More than 40 Fort Stewart soldiers, couples and Army families had quality time together Saturday, enjoying the Army Community Service’s Resiliency, Enrichment and Communication Orienteering Navigation Challenge at Holbrook Pond Recreation Area.
The RECON Challenge was sponsored by U.S. Patriot Tactical, a chain of military and public safety gear stores. Local general manager Kyle Bradley said his company’s 16 stores are all located near military installations.
Tonya Imus said Saturday’s event was organized and supported by ACS, the Family Morale, Welfare and Recreation and Better Opportunities for Single Soldiers.
“The RECON Challenge is a way for singles, couples and families to have fun,” Imus said. “It’s also a way for couples and family members to re-learn how to communicate with each other.”
Imus said the challenge was open to single soldiers in teams who ran the course, couples who at least started out handcuffed together and families whose children were old enough and tall enough to move through the thick, sometimes muddy woods.
The check-in points were about a half-mile apart, with some separated by woods and others by open fields with wet areas.
“If you were appropriately dressed and over the age of 5, you were all right to do this,” said Argie Alvarez, whose husband Command Sgt. Maj. Mariano Alvarez, daughters Tatiana, 15, and Kate, 12, and sons, Ezra, 18 and Andy, 8, pushed themselves for what Mariano called a “walk in the park.” “I saw some families with little children and strollers. It was too hard for them.”
Imus said teams of runners stopped at each point only long enough to check in and maybe get a bottle of water. Couples and families were given tasks or puzzles. She said that at one station, they had to put together a set of skis with duct tape.
At Point 2, Renee McClinton and James Fleming asked questions that illustrated the importance of creating a budget and spending diary. Point 4’s Emory Paxton stressed communications; with kids if it was a family or with a spouse if it was a couple.

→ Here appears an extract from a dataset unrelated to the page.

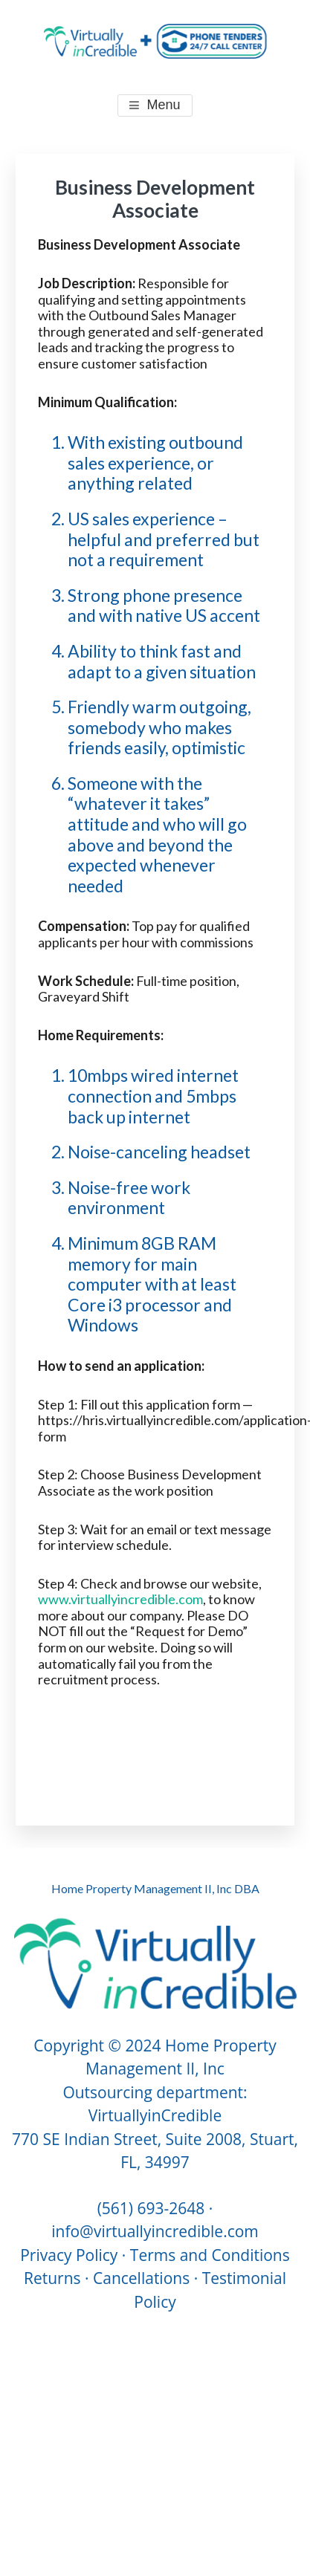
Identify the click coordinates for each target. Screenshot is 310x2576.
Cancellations (141, 2278)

“I emphasize the importance of communication,” Paxton said. “If we’ve been together for some time, 10, 15 or 20 years, sometimes we take each other for granted and forget important information about each other.”
Two couples who reported to Paxton’s station were Craig and Seline Pritchard and Kristy Crews and Sgt. William Maldonado. Neither couple was still handcuffed. The Pritchards said they were just reassigned from Fort Drum, N.Y.
“We just got here last month,” Craig Pritchard said. “We’ve never done anything like this before. It’s fun.”
“I was the family readiness group leader at Fort Drum,” Seline Pritchard said. “We were trying to get something like this put together there.”